Activity:
Starting at the line with "You are a computer-use agent.", repeat every line exactly until the records end, including the last one.
[[ Material for this task, beginning ]]
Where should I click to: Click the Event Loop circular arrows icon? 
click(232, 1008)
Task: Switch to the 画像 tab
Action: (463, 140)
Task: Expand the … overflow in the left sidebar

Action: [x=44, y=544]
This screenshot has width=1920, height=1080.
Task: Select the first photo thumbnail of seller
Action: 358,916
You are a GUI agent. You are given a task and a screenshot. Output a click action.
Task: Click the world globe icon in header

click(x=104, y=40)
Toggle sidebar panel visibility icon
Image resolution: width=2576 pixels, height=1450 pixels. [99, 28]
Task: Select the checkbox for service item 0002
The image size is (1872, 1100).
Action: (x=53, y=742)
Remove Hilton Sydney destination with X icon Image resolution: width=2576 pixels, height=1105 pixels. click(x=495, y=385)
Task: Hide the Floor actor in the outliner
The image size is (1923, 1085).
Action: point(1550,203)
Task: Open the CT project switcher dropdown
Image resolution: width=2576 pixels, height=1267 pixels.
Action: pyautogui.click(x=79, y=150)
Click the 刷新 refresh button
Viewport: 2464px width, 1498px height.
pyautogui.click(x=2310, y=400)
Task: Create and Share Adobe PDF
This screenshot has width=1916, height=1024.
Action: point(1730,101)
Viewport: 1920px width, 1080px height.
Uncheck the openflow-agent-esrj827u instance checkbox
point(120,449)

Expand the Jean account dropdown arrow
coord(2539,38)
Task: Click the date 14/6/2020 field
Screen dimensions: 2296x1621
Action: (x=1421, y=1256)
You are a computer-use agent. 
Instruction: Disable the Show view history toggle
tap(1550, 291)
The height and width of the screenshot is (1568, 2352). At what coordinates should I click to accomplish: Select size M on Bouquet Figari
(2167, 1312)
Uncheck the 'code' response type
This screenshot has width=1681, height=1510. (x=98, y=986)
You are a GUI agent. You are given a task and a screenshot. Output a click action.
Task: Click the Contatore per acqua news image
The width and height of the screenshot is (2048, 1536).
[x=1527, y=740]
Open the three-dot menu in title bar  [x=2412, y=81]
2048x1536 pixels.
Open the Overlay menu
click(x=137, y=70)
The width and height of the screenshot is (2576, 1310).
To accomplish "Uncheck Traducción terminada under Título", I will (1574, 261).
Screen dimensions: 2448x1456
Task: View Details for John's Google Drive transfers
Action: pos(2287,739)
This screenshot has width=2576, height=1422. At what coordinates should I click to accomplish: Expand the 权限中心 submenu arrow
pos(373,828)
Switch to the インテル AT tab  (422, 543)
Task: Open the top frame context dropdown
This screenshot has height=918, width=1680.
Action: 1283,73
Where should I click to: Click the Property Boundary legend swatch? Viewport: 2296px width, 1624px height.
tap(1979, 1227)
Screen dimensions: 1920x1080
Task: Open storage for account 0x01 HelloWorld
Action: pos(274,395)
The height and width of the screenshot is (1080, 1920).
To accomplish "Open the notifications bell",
[[ Material for this task, end ]]
Response:
You are a computer-use agent. 
Instruction: Disable the Show view history toggle
tap(1550, 291)
The height and width of the screenshot is (1568, 2352). At what coordinates should I click to accomplish: Select size M on Bouquet Figari
(2167, 1312)
Uncheck the 'code' response type
This screenshot has width=1681, height=1510. (x=98, y=986)
You are a GUI agent. You are given a task and a screenshot. Output a click action.
Task: Click the Contatore per acqua news image
The width and height of the screenshot is (2048, 1536).
[x=1527, y=740]
Open the three-dot menu in title bar  [x=2412, y=81]
2048x1536 pixels.
Open the Overlay menu
click(x=137, y=70)
The width and height of the screenshot is (2576, 1310).
To accomplish "Uncheck Traducción terminada under Título", I will (1574, 261).
Screen dimensions: 2448x1456
Task: View Details for John's Google Drive transfers
Action: pos(2287,739)
This screenshot has width=2576, height=1422. At what coordinates should I click to accomplish: Expand the 权限中心 submenu arrow
pos(373,828)
Switch to the インテル AT tab  (422, 543)
Task: Open the top frame context dropdown
This screenshot has height=918, width=1680.
Action: 1283,73
Where should I click to: Click the Property Boundary legend swatch? Viewport: 2296px width, 1624px height.
tap(1979, 1227)
Screen dimensions: 1920x1080
Task: Open storage for account 0x01 HelloWorld
Action: pos(274,395)
The height and width of the screenshot is (1080, 1920).
To accomplish "Open the notifications bell",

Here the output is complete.